We trust in Jesus as the only one who has power over death. He is the One who makes the afterlife a reality for the Christian. The question is, do you believe Him?


[1] Some Christians call themselves physicalists because they believe that humans are purely physical.

5 COMMENTS

  1. I agree with points 2 and 3.
    But, as far as your point # 1 is concerned, I think you have convoluted Soul and Spirit when in most cases scripture uses the terms to mean different things.
    Regardless, you’ve made a case that you believe that whatever a soul is, both people and cows possess it.

    • Thanks for the comment VP. I’m taking it that you hold to the trichotomy of man, meaning that a person has three “parts” of body, soul and spirit. After rereading my my points it looks like I lean more towards the view of dichotomy, where spirit and soul are the same thing. I hold this partially because passages like Luke 1:46-47 use soul and spirit interchangeably. I take passages like 1 Thessalonians 5:23 to be similar to Jesus saying “love the Lord your God with all your heart, mind, soul and strength.” In other words, Jesus is not breaking down how many parts a human being consists of, but is just saying to love God with everything. Similarly, I think Paul in 1 Thess. is just praying that God sanctifies our whole person and that he isn’t laying out the parts of man. Either way, it is a secondary issue to me. But I would be interested in more of your thoughts on the matter.

      • I think if we put 10 people in a room and ask them what the soul is we’ll get 11 answers.
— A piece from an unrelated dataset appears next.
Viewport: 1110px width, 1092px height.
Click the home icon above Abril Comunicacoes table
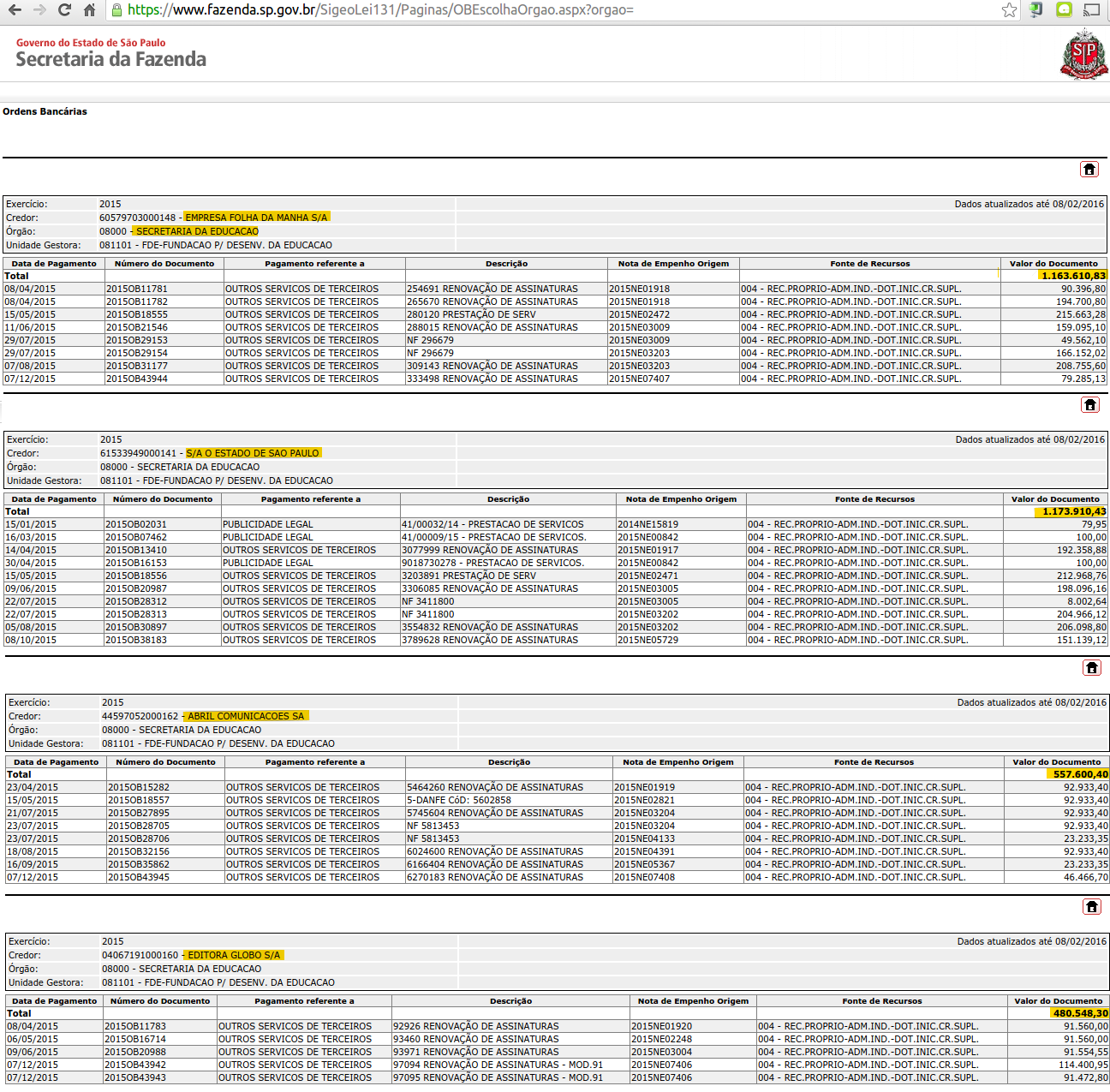click(x=1092, y=668)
So I’m not sure the perfect definition but whatever it is I lean towards a wholistic view of the person.
        Obviously we are body and I believe the Bible talks about the spirit or breath of God (ruach) animating us. I tend to think of soul as my essence or personality. (and there seems to be some overlap in the Bible among mind, heart, soul and spirit). Maybe an imperfect equation is a body + God’s breath or spirit = a living soul. I think that follows Genesis description of God creating Adam quite nicely. When the spirit is removed then the soul dies with the body – or as scripture states it, it sleeps. For an example see the description in Acts of Stephen at his death. (Scripture uses this sleep metaphor many times – I’ve heard 50 or more.) I don’t think that under normal circumstances the soul acts on its own. I believe God must bring the body to life for the soul to be active.

  2. As Paul points out, without the Resurrection Christianity makes no sense.
    1 Corinthians 15:12-19
    Now if Christ is preached, that He has been raised from the dead, how do some among you say that there is no resurrection of the dead? But if there is no resurrection of the dead, not even Christ has been raised; and if Christ has not been raised, then our preaching is vain, your faith also is vain. Moreover we are even found to be false witnesses of God, because we testified against God that He raised Christ, whom He did not raise, if in fact the dead are not raised. For if the dead are not raised, not even Christ has been raised; and if Christ has not been raised, your faith is worthless; you are still in your sins. Then those also who have fallen asleep in Christ have perished. If we have hoped in Christ in this life only, we are of all men most to be pitied.